Mastin Celeste Beeks 4
4 · FULLER H B CO · Filed Jan 28, 2026
Research Summary
AI-generated summary of this filing
FULLER H B (FUL) CEO Celeste Mastin Exercises Options, Receives RSUs
What Happened
- Celeste Mastin, President, CEO and a director of Fuller H. B. Co. (FUL), had a package of equity activity on 2026-01-26. The filing shows an option exercise that generated 5,851 shares at $60.07 (value shown $351,470) and a withholding/disposition of 2,303 shares at $60.07 to cover taxes (value shown $138,341).

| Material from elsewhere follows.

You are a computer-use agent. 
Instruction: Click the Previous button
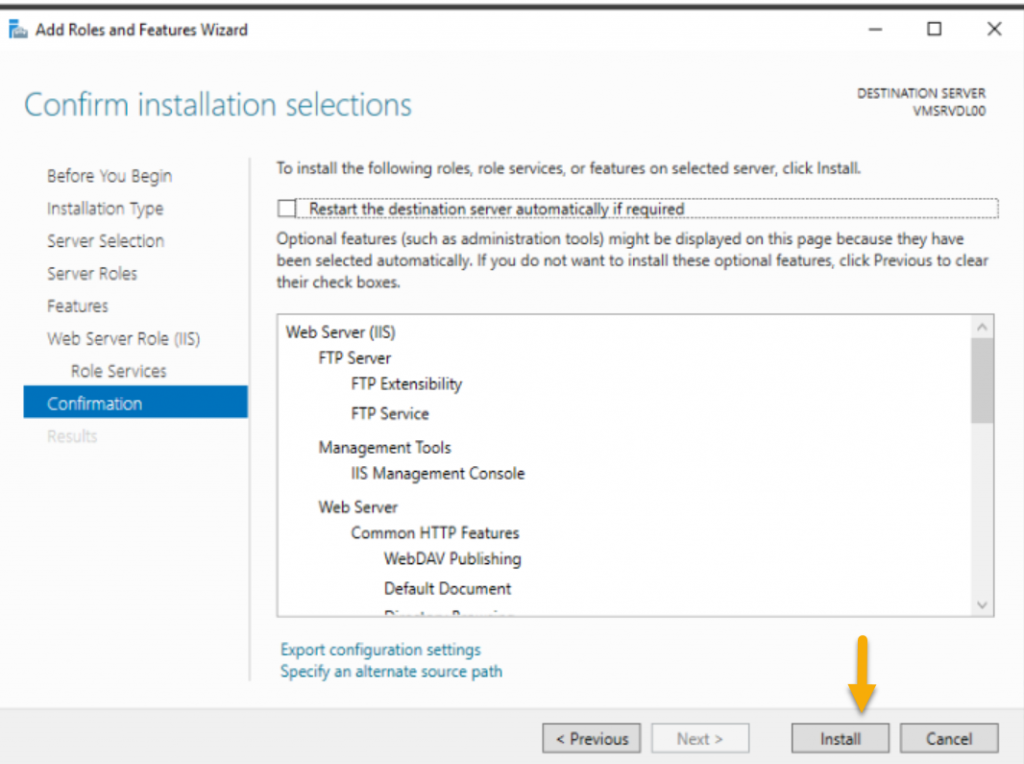(591, 738)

In addition, Mastin was granted 202,009 restricted stock units (RSUs) with a reported per-share reference price of $59.81 (total reported value ~$12,082,158) and 29,798 RSUs reported at $0 (per footnotes, these include dividend-equivalent reinvestment units).
Key Details
- Transaction date: 2026-01-26 (Form 4 filed 2026-01-28 — filing appears timely).
- Option exercise: 5,851 shares at $60.07 (total $351,470).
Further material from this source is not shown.